Development and Clinical Validation of a Hook Effect-Based Lateral Flow Immunoassay Sensor for Cerebrospinal Fluid Leak Detection.

BACKGROUND AND OBJECTIVES: Rapid detection of cerebrospinal fluid (CSF) leaks is vital for patient recovery after spinal surgery. However, distinguishing CSF-specific transferrin (TF) from serum TF using lateral flow immunoassays (LFI) is challenging due to their structural similarities. This study aims to develop a novel point-of-care diagnostic assay for precise CSF leak detection by quantifying total TF in both CSF and serum.

METHODS: Capitalizing on the substantial 100-fold difference in TF concentrations between CSF and serum, we designed a diagnostic platform based on the well-known "hook effect" resulting from excessive analyte presence. Clinical samples from 37 patients were meticulously tested using the novel LFI sensor, alongside immunofixation as a reference standard.
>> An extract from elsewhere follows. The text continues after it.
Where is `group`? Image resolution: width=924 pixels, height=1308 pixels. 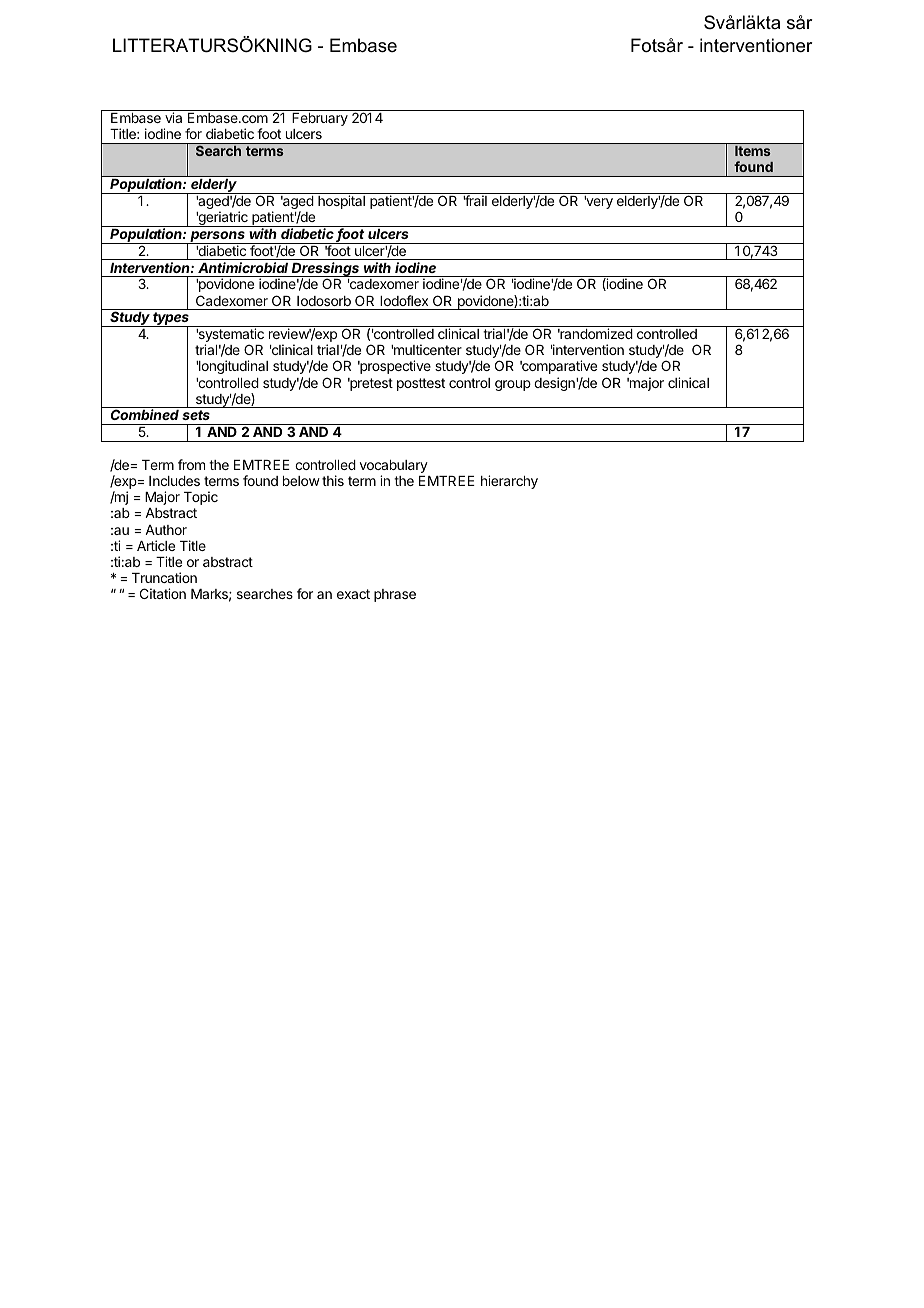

RESULTS: The hook effect-based LFI sensor exhibited outstanding performance, successfully discriminating positive clinical CSF samples from negative ones with remarkable statistical significance (positive vs negative t-test; P = 1.36E-05). This novel sensor achieved an impressive 100% sensitivity and 100% specificity in CSF leak detection, demonstrating its robust diagnostic capabilities.

CONCLUSION: In conclusion, our study introduces a rapid, highly specific, and sensitive point-of-care test for CSF leak detection, harnessing the distinctive TF concentration profile in CSF compared with serum. This novel hook effect-based LFI sensor holds great promise for improving patient outcomes in the context of spinal surgery and postsurgical recovery. Its ease of use and reliability make it a valuable tool in clinical practice, ensuring timely and accurate CSF leak detection to enhance patient care.